§ What is expected
If a line in the data holds "Toggle", copy that line out in full.

-------- Exercise inputs --------

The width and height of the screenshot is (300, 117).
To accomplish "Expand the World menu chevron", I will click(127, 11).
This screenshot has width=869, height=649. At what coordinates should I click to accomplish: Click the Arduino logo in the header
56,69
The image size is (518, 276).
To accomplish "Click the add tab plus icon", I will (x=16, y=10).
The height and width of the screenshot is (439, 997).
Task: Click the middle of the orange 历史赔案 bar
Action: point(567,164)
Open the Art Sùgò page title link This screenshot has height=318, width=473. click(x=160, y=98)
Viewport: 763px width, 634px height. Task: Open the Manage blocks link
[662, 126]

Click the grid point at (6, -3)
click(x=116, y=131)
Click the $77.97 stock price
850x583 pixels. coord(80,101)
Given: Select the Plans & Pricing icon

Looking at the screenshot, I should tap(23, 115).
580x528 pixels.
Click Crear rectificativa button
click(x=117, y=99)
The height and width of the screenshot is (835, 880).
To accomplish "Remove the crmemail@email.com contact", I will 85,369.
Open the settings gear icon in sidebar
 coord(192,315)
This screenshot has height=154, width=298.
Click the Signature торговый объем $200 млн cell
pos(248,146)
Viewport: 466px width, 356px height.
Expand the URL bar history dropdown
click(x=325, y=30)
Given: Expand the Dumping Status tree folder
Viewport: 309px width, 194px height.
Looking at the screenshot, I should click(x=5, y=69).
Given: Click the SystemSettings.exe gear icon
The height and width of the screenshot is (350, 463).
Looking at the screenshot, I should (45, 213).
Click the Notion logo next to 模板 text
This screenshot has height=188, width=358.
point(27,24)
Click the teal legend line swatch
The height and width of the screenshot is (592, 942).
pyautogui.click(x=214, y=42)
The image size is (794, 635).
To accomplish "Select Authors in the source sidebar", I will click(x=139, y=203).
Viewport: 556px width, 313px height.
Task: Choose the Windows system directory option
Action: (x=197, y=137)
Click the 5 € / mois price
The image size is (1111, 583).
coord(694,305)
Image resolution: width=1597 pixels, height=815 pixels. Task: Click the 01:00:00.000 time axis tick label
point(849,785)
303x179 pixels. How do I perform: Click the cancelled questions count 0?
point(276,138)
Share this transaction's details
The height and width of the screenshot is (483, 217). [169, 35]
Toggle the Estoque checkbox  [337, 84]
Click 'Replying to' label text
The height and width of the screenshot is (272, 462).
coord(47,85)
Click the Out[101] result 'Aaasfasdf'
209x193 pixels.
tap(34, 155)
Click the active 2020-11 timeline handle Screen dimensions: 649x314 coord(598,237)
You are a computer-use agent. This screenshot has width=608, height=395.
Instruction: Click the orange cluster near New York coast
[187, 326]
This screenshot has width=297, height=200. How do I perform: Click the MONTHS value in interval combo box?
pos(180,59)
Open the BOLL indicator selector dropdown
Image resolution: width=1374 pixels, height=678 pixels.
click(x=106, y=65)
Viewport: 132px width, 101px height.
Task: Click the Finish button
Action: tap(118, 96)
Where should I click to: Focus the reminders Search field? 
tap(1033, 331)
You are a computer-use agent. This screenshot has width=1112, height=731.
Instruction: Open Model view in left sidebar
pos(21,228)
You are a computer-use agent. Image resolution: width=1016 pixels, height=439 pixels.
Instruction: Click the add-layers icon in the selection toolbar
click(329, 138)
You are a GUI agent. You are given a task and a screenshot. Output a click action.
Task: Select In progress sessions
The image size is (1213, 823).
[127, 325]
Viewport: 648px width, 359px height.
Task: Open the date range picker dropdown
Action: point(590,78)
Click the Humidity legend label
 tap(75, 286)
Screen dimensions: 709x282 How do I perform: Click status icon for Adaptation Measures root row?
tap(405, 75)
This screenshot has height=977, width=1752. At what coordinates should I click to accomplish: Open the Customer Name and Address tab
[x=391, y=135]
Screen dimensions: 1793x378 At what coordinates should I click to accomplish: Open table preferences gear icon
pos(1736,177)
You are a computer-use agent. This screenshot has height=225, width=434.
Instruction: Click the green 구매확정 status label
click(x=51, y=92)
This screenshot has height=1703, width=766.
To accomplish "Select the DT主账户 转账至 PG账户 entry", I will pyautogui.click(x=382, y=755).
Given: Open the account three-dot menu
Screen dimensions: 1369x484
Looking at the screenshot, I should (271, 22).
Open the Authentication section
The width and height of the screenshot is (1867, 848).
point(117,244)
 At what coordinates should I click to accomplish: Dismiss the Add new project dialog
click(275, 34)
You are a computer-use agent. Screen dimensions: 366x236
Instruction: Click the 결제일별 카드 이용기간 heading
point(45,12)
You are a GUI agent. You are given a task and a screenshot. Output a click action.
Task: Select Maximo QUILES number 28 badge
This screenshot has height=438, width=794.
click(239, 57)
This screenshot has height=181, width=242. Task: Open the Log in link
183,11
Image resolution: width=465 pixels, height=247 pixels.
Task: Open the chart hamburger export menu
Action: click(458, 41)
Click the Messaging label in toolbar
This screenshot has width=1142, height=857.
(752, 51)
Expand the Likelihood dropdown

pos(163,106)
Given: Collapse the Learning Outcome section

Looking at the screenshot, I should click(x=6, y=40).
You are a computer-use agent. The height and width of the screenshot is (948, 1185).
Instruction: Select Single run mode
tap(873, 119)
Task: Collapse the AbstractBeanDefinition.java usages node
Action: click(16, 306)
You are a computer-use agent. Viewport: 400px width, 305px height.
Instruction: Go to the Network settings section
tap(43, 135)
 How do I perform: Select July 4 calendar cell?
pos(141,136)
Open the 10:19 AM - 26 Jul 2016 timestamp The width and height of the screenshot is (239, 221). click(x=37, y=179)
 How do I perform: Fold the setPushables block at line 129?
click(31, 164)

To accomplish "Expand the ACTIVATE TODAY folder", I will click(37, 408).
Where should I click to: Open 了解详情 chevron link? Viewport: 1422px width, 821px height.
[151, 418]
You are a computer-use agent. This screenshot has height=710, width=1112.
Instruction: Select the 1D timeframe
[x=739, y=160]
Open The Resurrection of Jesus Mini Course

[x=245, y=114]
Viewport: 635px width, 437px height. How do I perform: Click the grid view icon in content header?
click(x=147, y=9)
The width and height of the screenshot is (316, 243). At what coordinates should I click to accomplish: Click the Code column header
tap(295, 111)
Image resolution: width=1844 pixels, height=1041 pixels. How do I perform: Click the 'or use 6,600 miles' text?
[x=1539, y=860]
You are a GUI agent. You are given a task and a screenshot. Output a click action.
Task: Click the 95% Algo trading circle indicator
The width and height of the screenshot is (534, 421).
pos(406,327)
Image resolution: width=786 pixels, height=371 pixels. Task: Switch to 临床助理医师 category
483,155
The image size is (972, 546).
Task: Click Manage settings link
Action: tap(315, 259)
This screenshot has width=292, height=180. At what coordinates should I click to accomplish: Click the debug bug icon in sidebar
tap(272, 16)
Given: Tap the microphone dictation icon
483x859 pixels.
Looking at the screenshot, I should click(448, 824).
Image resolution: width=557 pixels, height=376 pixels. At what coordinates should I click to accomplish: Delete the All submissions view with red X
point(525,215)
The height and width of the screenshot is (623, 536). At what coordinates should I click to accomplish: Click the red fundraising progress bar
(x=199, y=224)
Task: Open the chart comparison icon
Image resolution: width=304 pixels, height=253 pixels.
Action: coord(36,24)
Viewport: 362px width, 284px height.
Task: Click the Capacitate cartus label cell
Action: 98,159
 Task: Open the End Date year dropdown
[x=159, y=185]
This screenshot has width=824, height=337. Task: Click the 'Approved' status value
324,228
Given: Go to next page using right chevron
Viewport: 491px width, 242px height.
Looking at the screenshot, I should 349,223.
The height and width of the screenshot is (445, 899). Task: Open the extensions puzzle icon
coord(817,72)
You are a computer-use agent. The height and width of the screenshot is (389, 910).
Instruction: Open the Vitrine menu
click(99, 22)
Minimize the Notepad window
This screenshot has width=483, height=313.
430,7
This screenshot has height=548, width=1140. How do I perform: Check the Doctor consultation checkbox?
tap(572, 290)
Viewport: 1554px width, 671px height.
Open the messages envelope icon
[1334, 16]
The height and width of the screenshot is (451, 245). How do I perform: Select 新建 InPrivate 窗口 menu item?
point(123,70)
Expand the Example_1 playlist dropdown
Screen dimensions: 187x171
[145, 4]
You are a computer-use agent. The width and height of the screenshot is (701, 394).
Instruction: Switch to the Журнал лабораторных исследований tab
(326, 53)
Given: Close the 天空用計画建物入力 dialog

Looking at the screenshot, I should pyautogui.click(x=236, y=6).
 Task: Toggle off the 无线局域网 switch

--------

§ Response area
Toggle the Estoque checkbox  [337, 84]
 Task: Toggle off the 无线局域网 switch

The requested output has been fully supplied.